GOAL:
Retype these entries word for word, keeping every line as it stands.

(Records of locating words and elements)

---+---

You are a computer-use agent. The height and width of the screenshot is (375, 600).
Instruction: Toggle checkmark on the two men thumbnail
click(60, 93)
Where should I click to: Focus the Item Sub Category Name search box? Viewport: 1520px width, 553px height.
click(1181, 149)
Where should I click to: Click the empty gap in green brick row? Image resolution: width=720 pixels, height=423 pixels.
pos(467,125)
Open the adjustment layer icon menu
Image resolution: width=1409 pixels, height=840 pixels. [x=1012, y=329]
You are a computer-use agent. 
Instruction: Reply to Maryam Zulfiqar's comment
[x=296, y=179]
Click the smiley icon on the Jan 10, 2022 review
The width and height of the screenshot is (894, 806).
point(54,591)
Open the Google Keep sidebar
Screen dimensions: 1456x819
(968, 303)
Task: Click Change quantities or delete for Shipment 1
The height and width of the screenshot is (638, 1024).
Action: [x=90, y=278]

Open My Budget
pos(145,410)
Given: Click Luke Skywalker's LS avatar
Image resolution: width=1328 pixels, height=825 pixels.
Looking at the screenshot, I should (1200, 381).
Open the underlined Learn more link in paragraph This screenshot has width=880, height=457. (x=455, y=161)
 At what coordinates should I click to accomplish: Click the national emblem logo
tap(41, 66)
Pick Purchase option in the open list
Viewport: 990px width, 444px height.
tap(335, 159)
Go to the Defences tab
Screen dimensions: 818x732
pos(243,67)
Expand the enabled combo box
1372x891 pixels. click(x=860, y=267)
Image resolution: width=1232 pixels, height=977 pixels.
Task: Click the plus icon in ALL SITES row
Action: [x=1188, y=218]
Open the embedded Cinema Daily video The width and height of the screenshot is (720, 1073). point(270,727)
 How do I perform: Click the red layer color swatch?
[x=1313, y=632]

---+---

RESPONSE FOR THIS EXERCISE:
You are a computer-use agent. The height and width of the screenshot is (375, 600).
Instruction: Toggle checkmark on the two men thumbnail
click(60, 93)
Where should I click to: Focus the Item Sub Category Name search box? Viewport: 1520px width, 553px height.
click(1181, 149)
Where should I click to: Click the empty gap in green brick row? Image resolution: width=720 pixels, height=423 pixels.
pos(467,125)
Open the adjustment layer icon menu
Image resolution: width=1409 pixels, height=840 pixels. [x=1012, y=329]
You are a computer-use agent. 
Instruction: Reply to Maryam Zulfiqar's comment
[x=296, y=179]
Click the smiley icon on the Jan 10, 2022 review
The width and height of the screenshot is (894, 806).
point(54,591)
Open the Google Keep sidebar
Screen dimensions: 1456x819
(968, 303)
Task: Click Change quantities or delete for Shipment 1
The height and width of the screenshot is (638, 1024).
Action: [x=90, y=278]

Open My Budget
pos(145,410)
Given: Click Luke Skywalker's LS avatar
Image resolution: width=1328 pixels, height=825 pixels.
Looking at the screenshot, I should (1200, 381).
Open the underlined Learn more link in paragraph This screenshot has width=880, height=457. (x=455, y=161)
 At what coordinates should I click to accomplish: Click the national emblem logo
tap(41, 66)
Pick Purchase option in the open list
Viewport: 990px width, 444px height.
tap(335, 159)
Go to the Defences tab
Screen dimensions: 818x732
pos(243,67)
Expand the enabled combo box
1372x891 pixels. click(x=860, y=267)
Image resolution: width=1232 pixels, height=977 pixels.
Task: Click the plus icon in ALL SITES row
Action: [x=1188, y=218]
Open the embedded Cinema Daily video The width and height of the screenshot is (720, 1073). point(270,727)
 How do I perform: Click the red layer color swatch?
[x=1313, y=632]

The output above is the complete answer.